So for about 3-4 days I was sick, nothing serious just a fever and a cough and I am doing just fine now. Its amazing how laying in a strange bed -the top bunk of a bunk bed at that – in a different country with no one real close to you anywhere nearby, and no easy access to clean water, juice or to known medications can make being sick 10 times worse.

  It would have been so easy to be really grumpy about being sick because I couldn’t help my squad with the tasks at hand. I had to stay away from the kids home, and I couldn’t participate in certain ministries. Then to top it all I had so much time to think and I couldn’t help but become homesick for the comfort of my family and friends. But I kept remembering the scripture in Nehemiah 8:10 that says”…for the joy of the Lord is your strength” and really taking comfort in that and really just taking advantage of the times when I was feeling deciant to pray and read my bible and being joyful for the blessings I have. To just spend time with God and interceed for my squad, because even though I could not be out physically helping them I could spriritually help them.
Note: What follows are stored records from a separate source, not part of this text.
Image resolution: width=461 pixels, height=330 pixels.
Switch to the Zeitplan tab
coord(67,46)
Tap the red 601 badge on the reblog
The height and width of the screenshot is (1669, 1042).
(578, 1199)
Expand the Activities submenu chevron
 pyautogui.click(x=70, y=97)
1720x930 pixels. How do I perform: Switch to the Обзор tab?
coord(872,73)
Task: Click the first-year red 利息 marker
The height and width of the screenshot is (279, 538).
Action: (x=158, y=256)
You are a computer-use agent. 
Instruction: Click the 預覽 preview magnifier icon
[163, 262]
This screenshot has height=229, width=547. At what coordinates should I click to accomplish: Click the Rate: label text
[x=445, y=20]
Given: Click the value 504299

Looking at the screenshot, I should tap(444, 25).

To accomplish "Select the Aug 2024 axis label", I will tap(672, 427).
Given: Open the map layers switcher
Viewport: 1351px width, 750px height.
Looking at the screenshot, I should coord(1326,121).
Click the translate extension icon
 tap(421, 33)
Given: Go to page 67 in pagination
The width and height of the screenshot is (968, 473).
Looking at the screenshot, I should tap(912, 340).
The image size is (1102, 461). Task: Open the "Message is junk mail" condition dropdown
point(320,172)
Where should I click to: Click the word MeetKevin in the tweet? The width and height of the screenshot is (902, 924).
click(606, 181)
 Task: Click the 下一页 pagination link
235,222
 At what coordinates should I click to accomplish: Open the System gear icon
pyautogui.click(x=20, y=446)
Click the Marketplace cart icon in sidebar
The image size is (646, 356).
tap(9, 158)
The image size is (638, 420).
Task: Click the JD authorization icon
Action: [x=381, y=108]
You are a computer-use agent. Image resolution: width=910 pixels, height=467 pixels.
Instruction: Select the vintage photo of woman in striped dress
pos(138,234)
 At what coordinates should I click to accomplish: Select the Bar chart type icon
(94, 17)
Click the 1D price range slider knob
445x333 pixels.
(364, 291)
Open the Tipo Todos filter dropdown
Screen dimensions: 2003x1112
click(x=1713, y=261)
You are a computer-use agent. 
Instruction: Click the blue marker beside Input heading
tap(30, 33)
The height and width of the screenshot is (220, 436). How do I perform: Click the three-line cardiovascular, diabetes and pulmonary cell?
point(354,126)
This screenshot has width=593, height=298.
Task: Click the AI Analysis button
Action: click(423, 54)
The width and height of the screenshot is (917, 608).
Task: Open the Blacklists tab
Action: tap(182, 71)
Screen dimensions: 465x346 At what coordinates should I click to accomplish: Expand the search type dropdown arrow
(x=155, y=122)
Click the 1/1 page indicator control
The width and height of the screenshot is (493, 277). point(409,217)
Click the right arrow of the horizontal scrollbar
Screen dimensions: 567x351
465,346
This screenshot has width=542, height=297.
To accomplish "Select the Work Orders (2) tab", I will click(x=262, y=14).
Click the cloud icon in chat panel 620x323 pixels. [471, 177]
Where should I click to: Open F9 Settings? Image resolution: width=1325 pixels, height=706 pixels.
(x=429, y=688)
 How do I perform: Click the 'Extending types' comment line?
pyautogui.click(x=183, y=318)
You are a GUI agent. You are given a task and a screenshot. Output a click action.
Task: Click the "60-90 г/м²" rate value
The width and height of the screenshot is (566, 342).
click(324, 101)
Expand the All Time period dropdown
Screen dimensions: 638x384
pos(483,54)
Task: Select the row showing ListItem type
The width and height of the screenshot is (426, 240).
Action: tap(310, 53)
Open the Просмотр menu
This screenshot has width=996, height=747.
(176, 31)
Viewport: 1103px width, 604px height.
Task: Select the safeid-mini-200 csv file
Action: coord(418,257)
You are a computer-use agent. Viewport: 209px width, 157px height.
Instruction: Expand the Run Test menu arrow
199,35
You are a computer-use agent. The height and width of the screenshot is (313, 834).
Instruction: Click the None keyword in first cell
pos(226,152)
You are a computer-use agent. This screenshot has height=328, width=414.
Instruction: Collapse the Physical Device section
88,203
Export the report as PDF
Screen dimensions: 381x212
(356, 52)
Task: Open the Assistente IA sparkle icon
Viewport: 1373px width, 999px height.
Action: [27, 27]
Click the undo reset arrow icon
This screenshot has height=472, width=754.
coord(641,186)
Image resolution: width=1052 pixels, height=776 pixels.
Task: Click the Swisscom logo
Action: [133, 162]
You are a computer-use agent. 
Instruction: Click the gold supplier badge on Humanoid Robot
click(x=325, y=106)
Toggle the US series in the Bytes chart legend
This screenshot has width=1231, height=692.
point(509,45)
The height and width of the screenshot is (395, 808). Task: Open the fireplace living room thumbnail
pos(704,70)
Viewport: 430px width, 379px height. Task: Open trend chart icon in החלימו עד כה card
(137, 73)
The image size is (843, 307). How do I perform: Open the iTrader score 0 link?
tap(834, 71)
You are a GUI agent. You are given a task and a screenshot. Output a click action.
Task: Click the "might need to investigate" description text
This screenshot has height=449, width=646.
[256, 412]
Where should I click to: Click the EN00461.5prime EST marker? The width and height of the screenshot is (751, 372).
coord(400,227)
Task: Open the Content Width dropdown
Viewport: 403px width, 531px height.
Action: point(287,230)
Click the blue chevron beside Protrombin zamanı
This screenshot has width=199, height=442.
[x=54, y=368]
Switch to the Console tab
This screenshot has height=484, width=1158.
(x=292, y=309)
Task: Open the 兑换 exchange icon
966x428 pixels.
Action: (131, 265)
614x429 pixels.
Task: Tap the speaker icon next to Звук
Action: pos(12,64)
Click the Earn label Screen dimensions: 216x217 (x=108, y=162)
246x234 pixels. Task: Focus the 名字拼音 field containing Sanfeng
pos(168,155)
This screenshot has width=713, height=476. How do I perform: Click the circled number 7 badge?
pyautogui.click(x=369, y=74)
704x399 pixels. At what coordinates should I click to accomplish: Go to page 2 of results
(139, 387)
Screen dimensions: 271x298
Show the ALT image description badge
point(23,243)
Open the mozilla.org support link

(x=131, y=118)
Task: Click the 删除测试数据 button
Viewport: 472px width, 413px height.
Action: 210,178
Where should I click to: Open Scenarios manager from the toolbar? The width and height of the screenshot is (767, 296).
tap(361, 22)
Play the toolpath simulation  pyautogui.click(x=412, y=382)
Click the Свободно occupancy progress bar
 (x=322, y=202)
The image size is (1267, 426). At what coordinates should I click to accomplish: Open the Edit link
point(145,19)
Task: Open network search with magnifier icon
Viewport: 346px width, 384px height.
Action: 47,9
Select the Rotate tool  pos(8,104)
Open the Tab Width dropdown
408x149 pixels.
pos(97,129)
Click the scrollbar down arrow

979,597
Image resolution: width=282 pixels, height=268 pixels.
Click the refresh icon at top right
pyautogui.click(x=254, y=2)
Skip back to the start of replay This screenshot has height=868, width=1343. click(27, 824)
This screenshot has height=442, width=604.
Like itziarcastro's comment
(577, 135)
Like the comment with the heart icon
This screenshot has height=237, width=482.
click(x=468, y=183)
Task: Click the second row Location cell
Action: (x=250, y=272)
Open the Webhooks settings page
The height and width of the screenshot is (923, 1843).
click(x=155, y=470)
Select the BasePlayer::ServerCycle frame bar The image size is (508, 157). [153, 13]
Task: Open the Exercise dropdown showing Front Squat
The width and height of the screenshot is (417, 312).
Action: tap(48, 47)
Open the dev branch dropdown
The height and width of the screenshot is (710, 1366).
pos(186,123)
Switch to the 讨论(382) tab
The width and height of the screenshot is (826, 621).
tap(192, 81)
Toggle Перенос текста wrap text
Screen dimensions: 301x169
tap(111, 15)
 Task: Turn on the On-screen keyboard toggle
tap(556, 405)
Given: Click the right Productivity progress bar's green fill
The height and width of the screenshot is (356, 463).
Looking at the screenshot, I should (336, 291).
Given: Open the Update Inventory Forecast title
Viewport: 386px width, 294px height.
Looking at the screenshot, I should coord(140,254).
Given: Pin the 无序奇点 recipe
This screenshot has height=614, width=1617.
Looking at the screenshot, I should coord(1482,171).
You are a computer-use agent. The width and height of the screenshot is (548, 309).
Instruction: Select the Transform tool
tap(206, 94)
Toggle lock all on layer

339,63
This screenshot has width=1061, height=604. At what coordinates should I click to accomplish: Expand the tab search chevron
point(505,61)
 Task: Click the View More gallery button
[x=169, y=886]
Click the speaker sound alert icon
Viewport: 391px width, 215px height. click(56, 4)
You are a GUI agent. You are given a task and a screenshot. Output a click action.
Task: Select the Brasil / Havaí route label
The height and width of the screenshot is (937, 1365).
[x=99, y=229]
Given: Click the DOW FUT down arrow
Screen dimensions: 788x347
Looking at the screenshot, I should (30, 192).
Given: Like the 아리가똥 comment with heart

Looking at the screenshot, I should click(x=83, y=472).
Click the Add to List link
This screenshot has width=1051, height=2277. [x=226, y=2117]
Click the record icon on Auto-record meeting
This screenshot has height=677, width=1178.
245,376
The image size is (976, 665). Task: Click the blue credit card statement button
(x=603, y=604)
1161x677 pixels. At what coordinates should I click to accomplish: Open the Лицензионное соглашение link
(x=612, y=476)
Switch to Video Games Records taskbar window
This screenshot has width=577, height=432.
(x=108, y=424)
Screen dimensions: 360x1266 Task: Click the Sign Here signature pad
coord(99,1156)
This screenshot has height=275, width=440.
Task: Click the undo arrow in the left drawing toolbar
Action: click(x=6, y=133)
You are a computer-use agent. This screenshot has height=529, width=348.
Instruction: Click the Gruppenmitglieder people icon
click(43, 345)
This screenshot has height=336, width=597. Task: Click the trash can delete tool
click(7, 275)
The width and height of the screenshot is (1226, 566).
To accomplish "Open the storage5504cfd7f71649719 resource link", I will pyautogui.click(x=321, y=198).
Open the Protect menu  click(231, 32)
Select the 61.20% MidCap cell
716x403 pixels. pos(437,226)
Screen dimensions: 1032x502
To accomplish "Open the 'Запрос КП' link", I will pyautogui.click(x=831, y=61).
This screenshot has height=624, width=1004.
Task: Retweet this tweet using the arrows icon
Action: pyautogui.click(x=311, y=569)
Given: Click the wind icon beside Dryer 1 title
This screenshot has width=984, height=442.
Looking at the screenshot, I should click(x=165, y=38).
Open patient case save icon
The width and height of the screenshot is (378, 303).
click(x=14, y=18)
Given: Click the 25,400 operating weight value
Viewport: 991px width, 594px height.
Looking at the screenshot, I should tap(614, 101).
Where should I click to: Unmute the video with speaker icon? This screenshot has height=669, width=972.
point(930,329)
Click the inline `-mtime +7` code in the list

  It was really quite amazing to see what God taught me in this time of being sick when I embraced the verse “the joy of the Lord is your strength”. He showed me how important it was to really spend time with him, even if all I could do was lay there and listen to his voice. He gave me a new understanding and appreciation for the dynamics of relationships with family and friends and what it really takes to be a friend and what it is going to take for me to be that friend to my team mates. I also gained a new appreciation for the energy and strength it takes to do physical tasks like plant grass, shovel rocks or play with kids and that I shouldn’t take my health for granted. But most importantly I learned to rejoyce in my suffering.